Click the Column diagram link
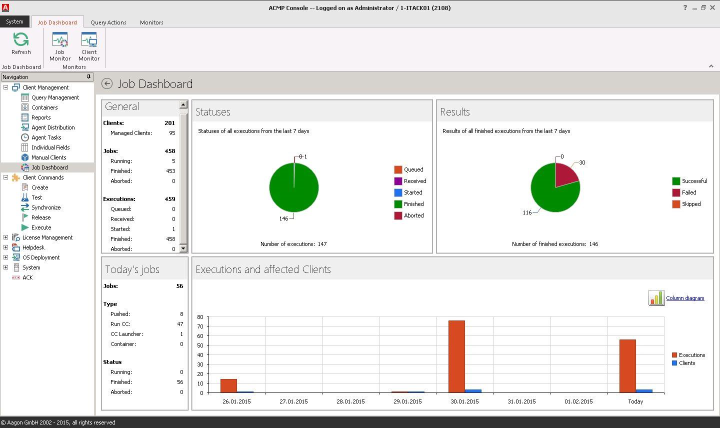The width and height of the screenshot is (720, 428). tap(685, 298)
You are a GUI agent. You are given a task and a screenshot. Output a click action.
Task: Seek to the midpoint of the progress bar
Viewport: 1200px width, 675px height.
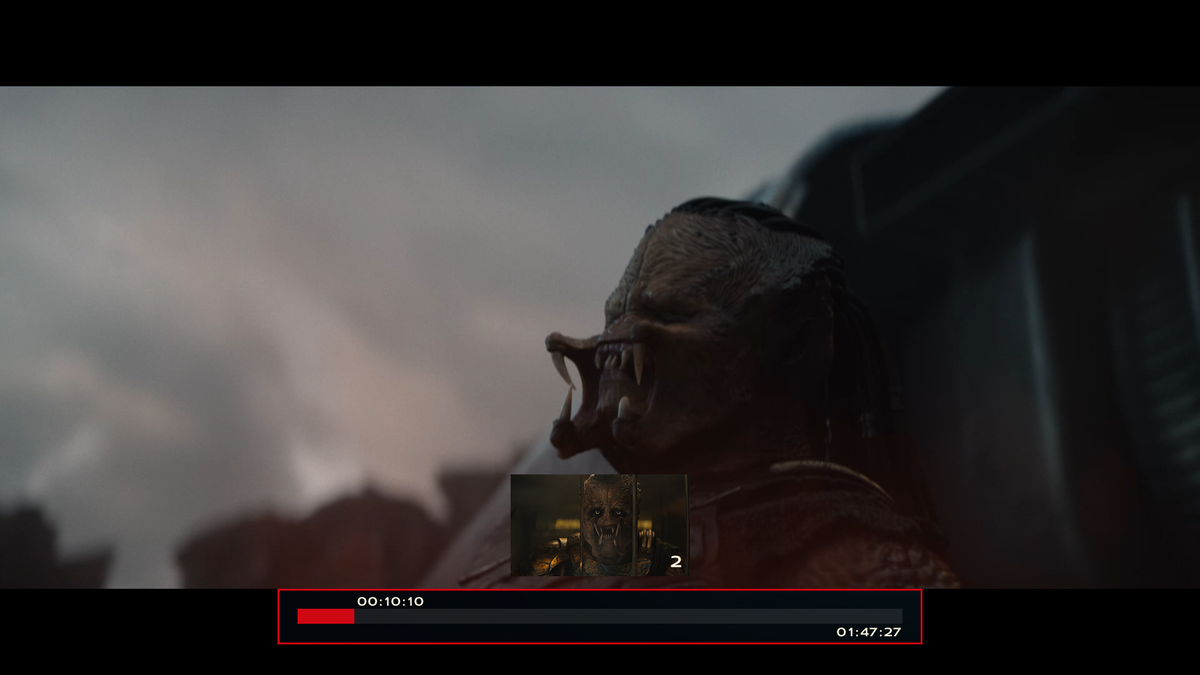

▸ WORK TASK
None of the pictures should be reproduced; all other material above must be set down exactly.

▸ YOUR SOLUTION
Click the Column diagram link
The width and height of the screenshot is (720, 428). tap(685, 298)
You are a GUI agent. You are given a task and a screenshot. Output a click action.
Task: Seek to the midpoint of the progress bar
Viewport: 1200px width, 675px height.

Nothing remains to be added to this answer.